[Collected data]
- Opening Delimiter -

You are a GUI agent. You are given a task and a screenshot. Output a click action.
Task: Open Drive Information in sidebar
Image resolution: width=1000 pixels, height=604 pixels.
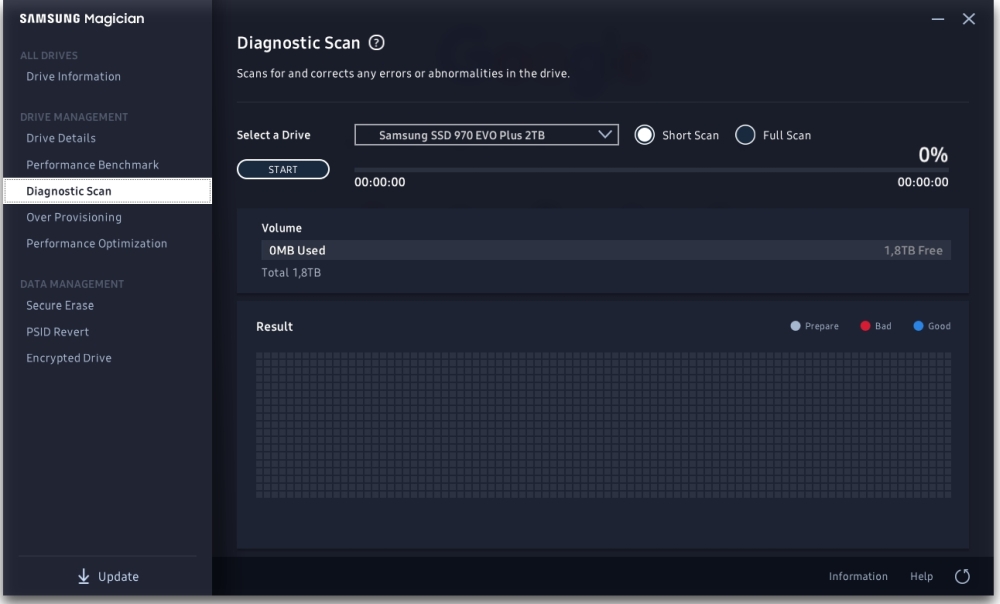click(73, 77)
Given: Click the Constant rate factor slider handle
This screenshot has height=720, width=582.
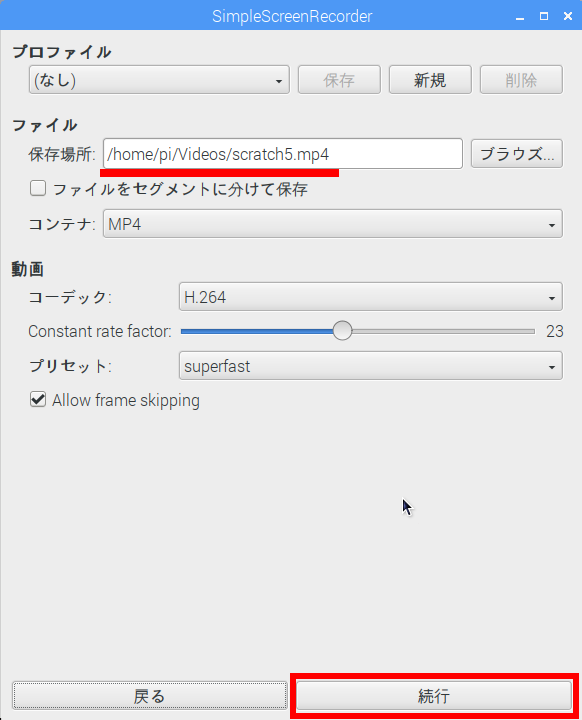Looking at the screenshot, I should click(342, 331).
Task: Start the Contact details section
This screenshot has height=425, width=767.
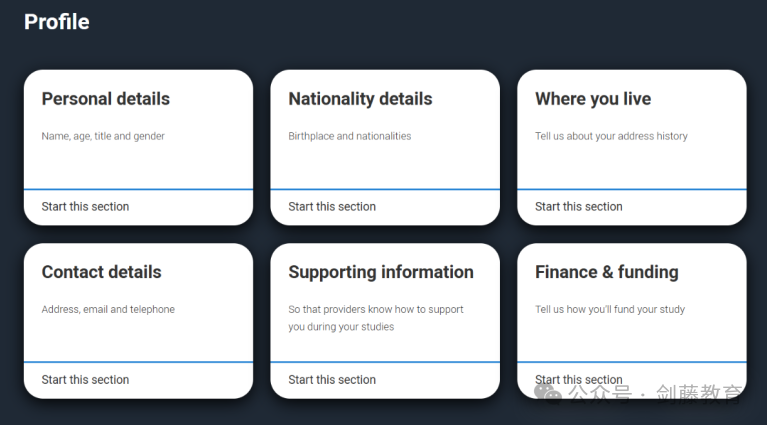Action: [85, 380]
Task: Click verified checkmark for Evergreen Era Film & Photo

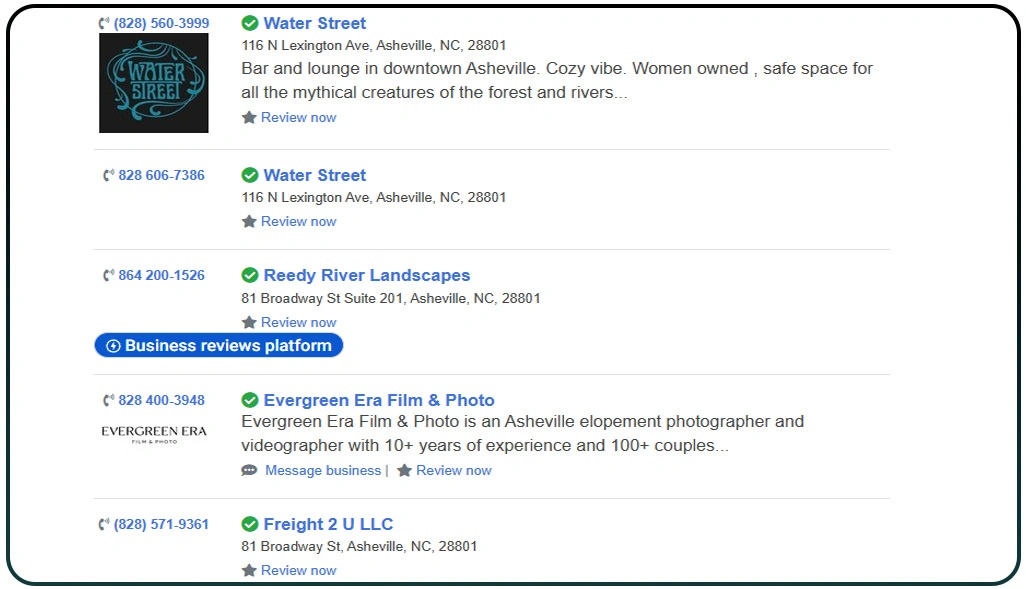Action: click(250, 401)
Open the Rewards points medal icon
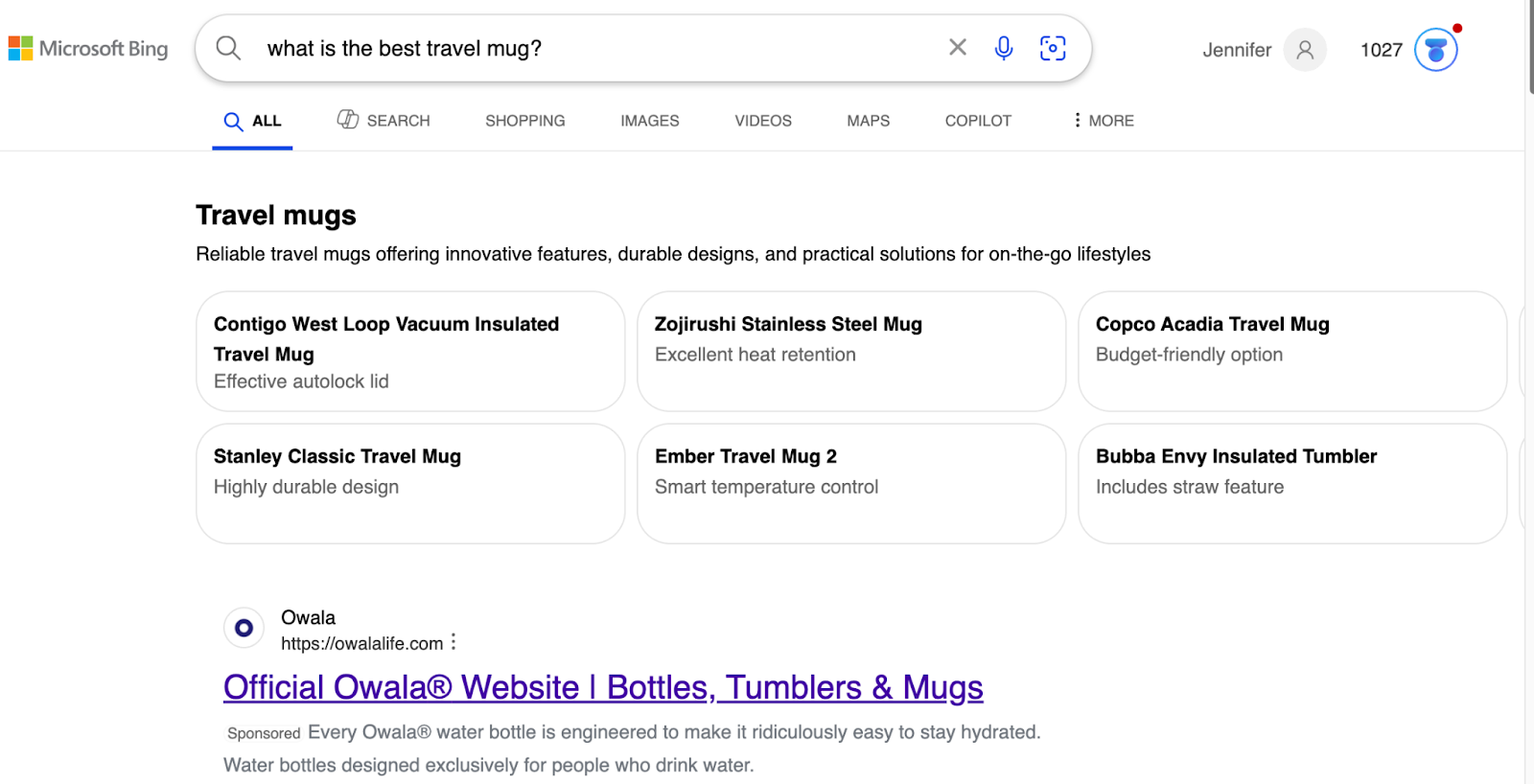The width and height of the screenshot is (1534, 784). (1435, 50)
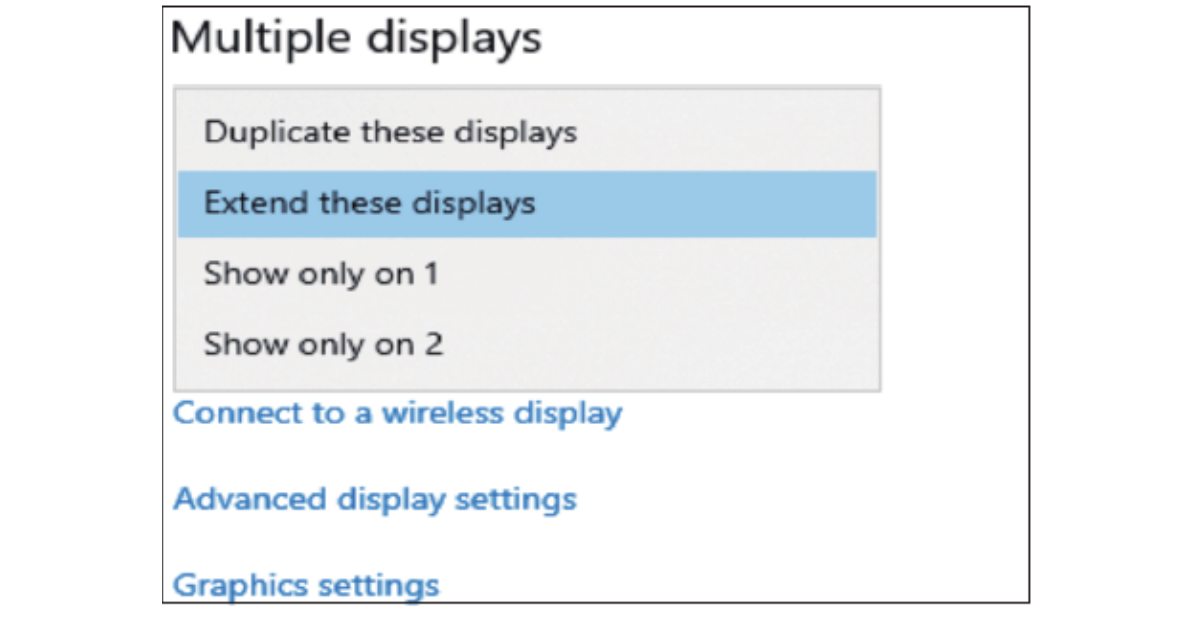This screenshot has width=1186, height=623.
Task: Click the highlighted Extend list entry
Action: point(370,204)
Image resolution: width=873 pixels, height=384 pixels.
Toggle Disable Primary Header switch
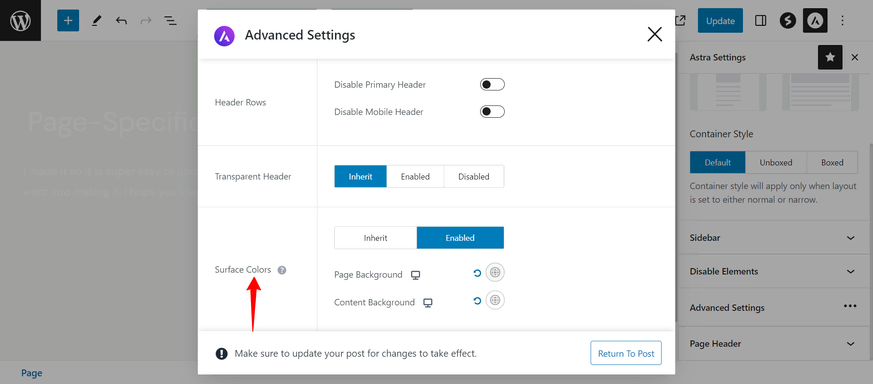coord(492,85)
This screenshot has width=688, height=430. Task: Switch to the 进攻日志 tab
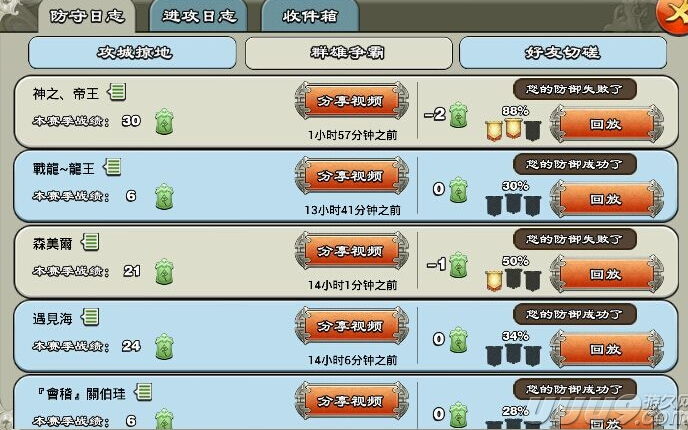point(198,16)
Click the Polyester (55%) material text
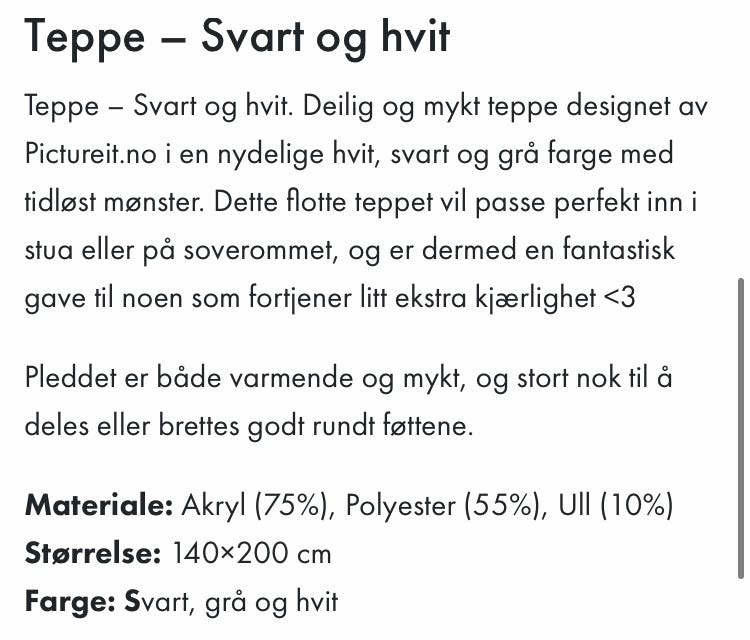 point(446,506)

- Closing Delimiter -

**ASSIGNMENT:** Leaving all pictures aside, print exactly the lines from the one that contains "Image resolution: width=873" through the last line of the data above, inclusive.

**OUTPUT FOR THIS TASK:**
Image resolution: width=873 pixels, height=384 pixels.
Toggle Disable Primary Header switch
coord(492,85)
This screenshot has width=688, height=430. Task: Switch to the 进攻日志 tab
point(198,16)
Click the Polyester (55%) material text
 point(446,506)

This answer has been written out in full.